This strong feeling against the Deists is all the more remarkable when we remember that it existed at a time of great religious apathy, and at a time when illiberality was far from being a besetting fault. The dominant party in the Church was that which would now be called the Broad Church party, and among the Dissenters at least equal latitudinarianism was tolerated. This, however, which might seem at first sight a reason why Deism should have been winked at, was probably in reality one of the causes why it was so unpopular. The nation had begun to be weary of controversy; in the religious as in the political world, there was arising a disposition not to disturb the prevailing quiet. The Deist was the enfant terrible of the period, who would persist in raising questions which men were not inclined to meddle with. It was therefore necessary to snub him; and accordingly snubbed he was most effectually.

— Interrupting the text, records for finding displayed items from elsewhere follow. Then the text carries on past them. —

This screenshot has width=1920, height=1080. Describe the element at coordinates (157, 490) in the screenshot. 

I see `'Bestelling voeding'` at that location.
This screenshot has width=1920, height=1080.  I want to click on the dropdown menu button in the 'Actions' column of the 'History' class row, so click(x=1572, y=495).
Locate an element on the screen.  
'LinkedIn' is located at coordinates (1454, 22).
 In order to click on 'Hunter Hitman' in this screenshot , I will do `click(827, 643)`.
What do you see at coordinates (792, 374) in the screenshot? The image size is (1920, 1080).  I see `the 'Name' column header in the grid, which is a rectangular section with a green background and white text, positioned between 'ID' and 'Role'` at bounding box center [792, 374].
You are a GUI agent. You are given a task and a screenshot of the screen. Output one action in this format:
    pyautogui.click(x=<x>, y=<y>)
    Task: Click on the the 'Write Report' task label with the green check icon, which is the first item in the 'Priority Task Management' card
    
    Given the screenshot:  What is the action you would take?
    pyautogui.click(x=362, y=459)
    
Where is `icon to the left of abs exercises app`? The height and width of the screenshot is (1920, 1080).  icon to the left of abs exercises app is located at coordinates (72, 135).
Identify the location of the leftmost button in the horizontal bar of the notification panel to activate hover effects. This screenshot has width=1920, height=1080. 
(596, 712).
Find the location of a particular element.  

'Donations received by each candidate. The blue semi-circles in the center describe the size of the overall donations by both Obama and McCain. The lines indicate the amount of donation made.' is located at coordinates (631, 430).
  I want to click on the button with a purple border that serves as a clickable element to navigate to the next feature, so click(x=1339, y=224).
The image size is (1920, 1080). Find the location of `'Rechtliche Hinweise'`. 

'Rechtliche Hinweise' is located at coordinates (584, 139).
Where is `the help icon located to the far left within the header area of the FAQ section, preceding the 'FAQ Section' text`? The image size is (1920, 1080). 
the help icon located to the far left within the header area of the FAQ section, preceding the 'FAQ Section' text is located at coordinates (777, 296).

The Deists themselves appear to have been fully aware of the unpopularity of their speculations. They have been accused, and not without reason, of insinuating doubts which they dared not express openly. But then, why dared they not express them? The days of persecution for the expression of opinion were virtually ended. There were indeed laws still unrepealed against blasphemy and contempt of religion, but except in extreme cases (such as those of Woolston and Annet), they were no longer put into force. Warburton wrote no more than the truth when he addressed the Freethinkers thus: ’This liberty may you long possess and gratefully acknowledge. I say this because one cannot but observe that amidst full possession of it, you continue with the meanest affectation to fill your prefaces with repeated clamours against difficulties and discouragements attending the exercise of freethinking. There was a time, and that within our own memories, when such complaints were seasonable and useful; but happy for you, gentlemen, you have outlived it.’[193] They had outlived it, that is to say, so far as legal restrictions were concerned. If they did meet with ’difficulties and discouragements,’ they were simply those which arose from the force of public opinion being against them. But be the cause what it may, the result is unquestionable. ’The English Deists wrote and taught their creed in vain; they were despised while living, and consigned to oblivion when dead; and they left the Church of England unhurt by the struggle.’[194] It was in France and Germany, not in England that the movement set on foot by the English Deists made a real and permanent impression.
J.H.O.
FOOTNOTES:
[Footnote 147: That is, not in virtue of anything he wrote which can be properly called Deism. Shaftesbury in his ethical and Bolingbroke in his political writings may perhaps be termed classical writers, but neither of them qua Deists.]
[Footnote 148: See Hunt’s Religious Thought in England, vol. ii. p. 214.]